Exercise instructions » Please read the TDX patch discussion below and say whether each statement agrees with it, answering yes or no and quoting the deciding words from the discussion. 1. TDX supports only the TDP MMU. 2. The reviewer says a check of the VM type looks right. 3. Secure-EPT pages must be removed starting from the root entry.

Those are only safe guard. TDX supports only TDP MMU. Let me drop them.


> > +       }
> > +       if (flush)
> > +               kvm_flush_remote_tlbs(kvm);
> > +
> > +       write_unlock(&kvm->mmu_lock);
> > +}
> > +
> >  void kvm_arch_flush_shadow_memslot(struct kvm *kvm,
> >                                    struct kvm_memory_slot *slot)
> >  {
> > -       kvm_mmu_zap_all_fast(kvm);
> > +       if (kvm_gfn_shared_mask(kvm))
> 
> There seems to be an attempt to abstract away the existence of Secure-
> EPT in mmu.c, that is not fully successful. In this case the code
> checks kvm_gfn_shared_mask() to see if it needs to handle the zapping
> in a way specific needed by S-EPT. It ends up being a little confusing
> because the actual check is about whether there is a shared bit. It
> only works because only S-EPT is the only thing that has a
> kvm_gfn_shared_mask().
> 
> Doing something like (kvm->arch.vm_type == KVM_X86_TDX_VM) looks wrong,
> but is more honest about what we are getting up to here. I'm not sure
> though, what do you think?

Right, I attempted and failed in zapping case.  This is due to the restriction
that the Secure-EPT pages must be removed from the leaves.  the VMX case (also
NPT, even SNP) heavily depends on zapping root entry as optimization.

I can think of
- add TDX check. Looks wrong
- Use kvm_gfn_shared_mask(kvm). confusing
- Give other name for this check like zap_from_leafs (or better name?)
  The implementation is same to kvm_gfn_shared_mask() with comment.

Supplied material »
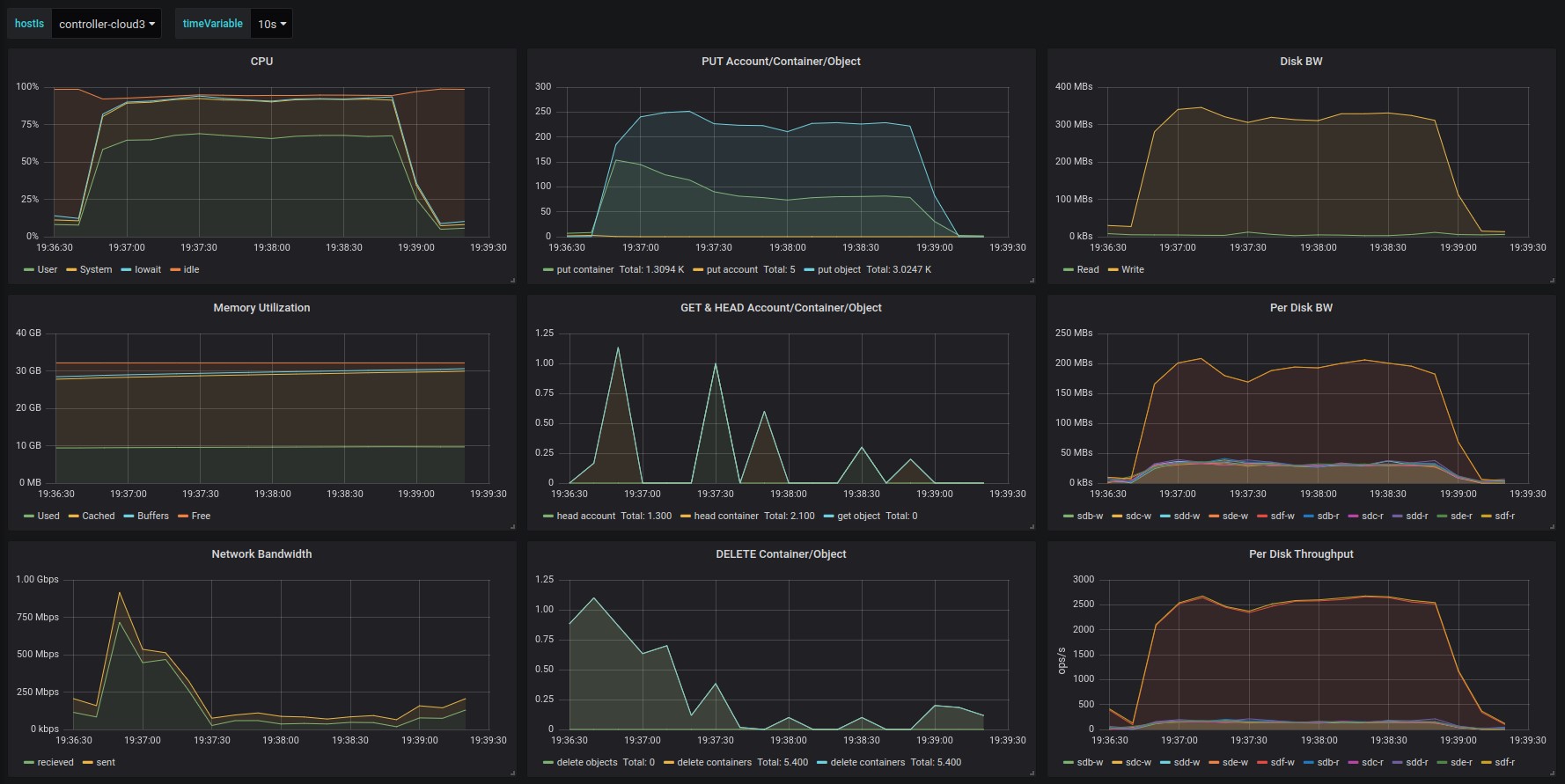
Task: Click the Write series color icon in Disk BW
Action: (x=1113, y=269)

The completed task »
1. Yes: "TDX supports only TDP MMU."
2. No: "Doing something like (kvm->arch.vm_type == KVM_X86_TDX_VM) looks wrong"
3. No: "the Secure-EPT pages must be removed from the leaves"